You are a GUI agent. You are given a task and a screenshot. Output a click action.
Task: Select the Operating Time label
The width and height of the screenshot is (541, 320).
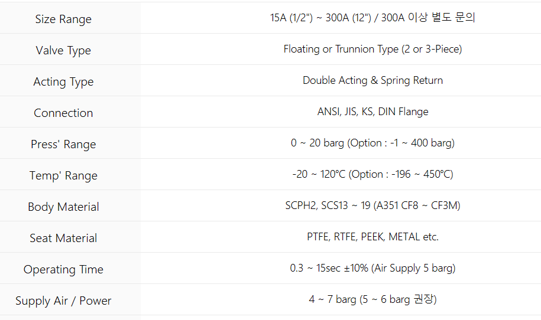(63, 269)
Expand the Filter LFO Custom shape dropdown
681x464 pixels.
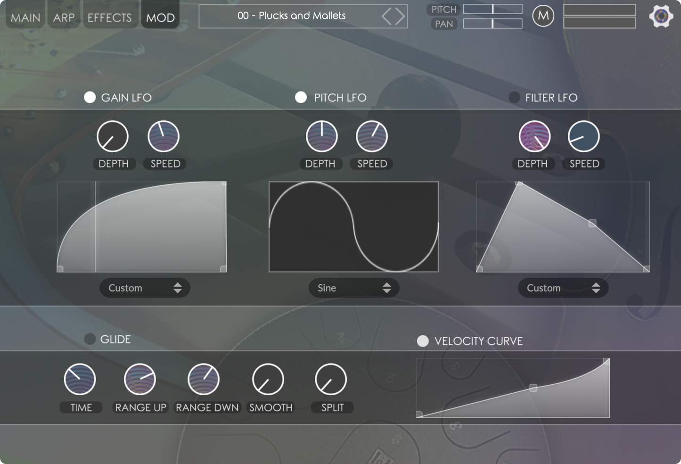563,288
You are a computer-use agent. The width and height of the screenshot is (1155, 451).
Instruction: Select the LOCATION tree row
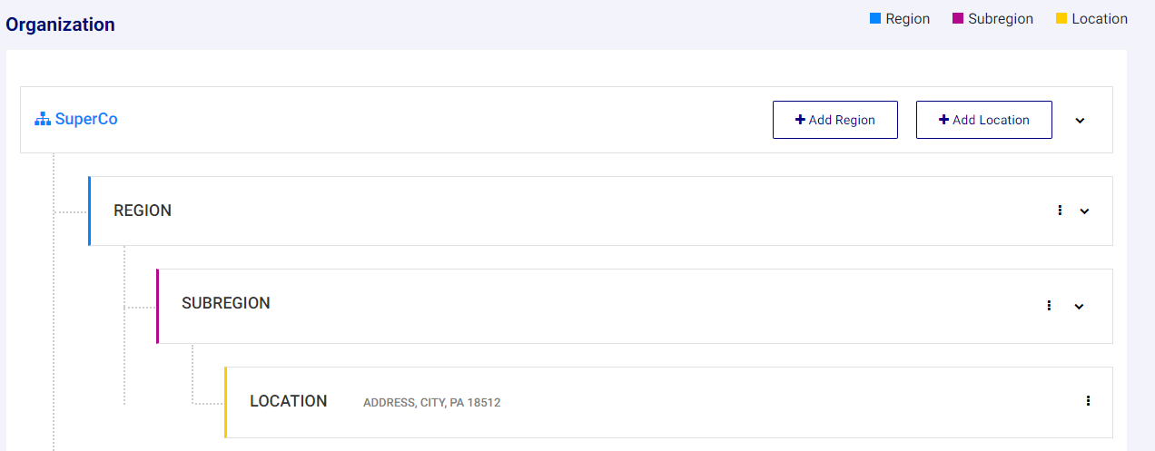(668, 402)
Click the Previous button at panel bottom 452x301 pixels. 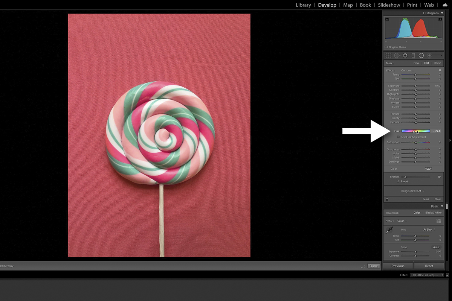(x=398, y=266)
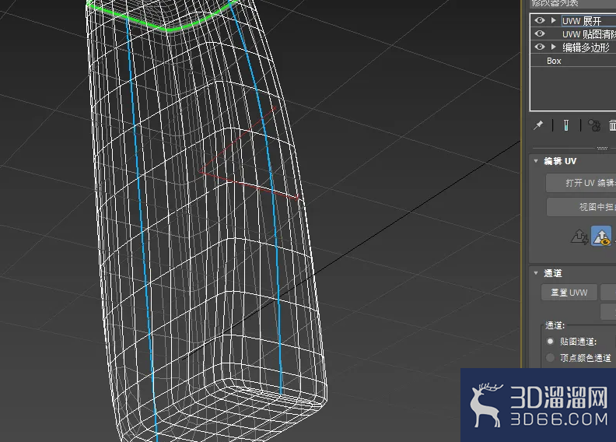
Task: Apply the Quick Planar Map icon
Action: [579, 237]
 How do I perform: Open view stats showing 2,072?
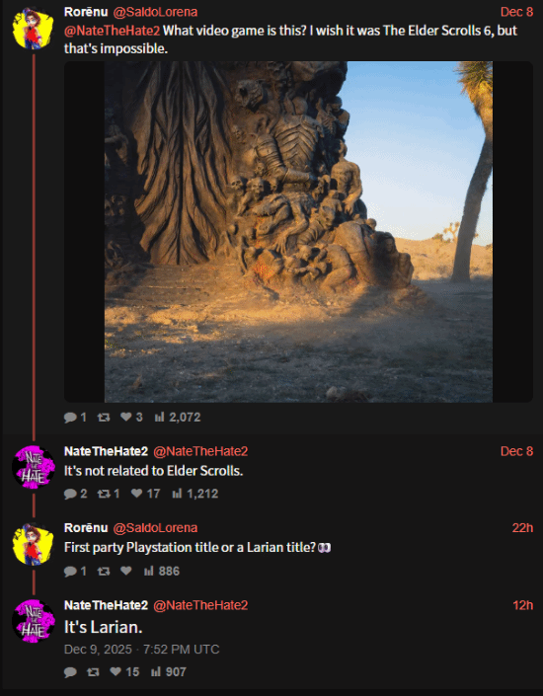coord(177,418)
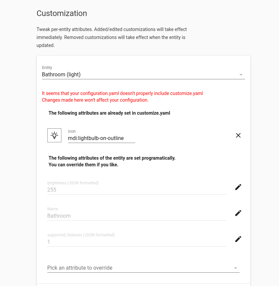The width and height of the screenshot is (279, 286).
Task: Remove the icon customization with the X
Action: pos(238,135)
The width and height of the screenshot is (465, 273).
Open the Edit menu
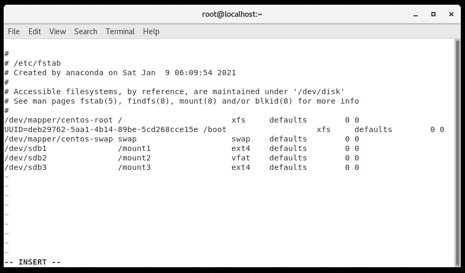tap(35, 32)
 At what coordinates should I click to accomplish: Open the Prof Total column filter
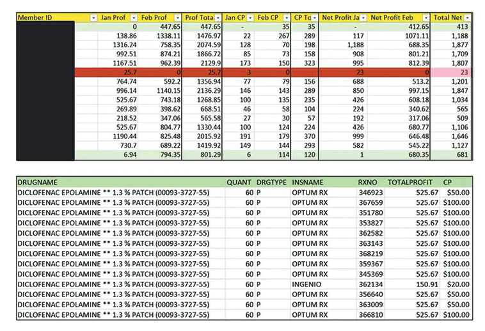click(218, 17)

━━━━━━━━━━━━━━━━

» **Exercise prompt**: At the line containing "How do I perform: Open", begin reproducing the entries word for word, and continue through their last line. Leave out the pictures.

» **Finished exercise**:
 How do I perform: Open view stats showing 2,072?
coord(177,418)
The width and height of the screenshot is (279, 286).
Task: Remove the icon customization with the X
Action: pos(238,135)
The width and height of the screenshot is (465, 273).
Open the Edit menu
tap(35, 32)
 At what coordinates should I click to accomplish: Open the Prof Total column filter
click(218, 17)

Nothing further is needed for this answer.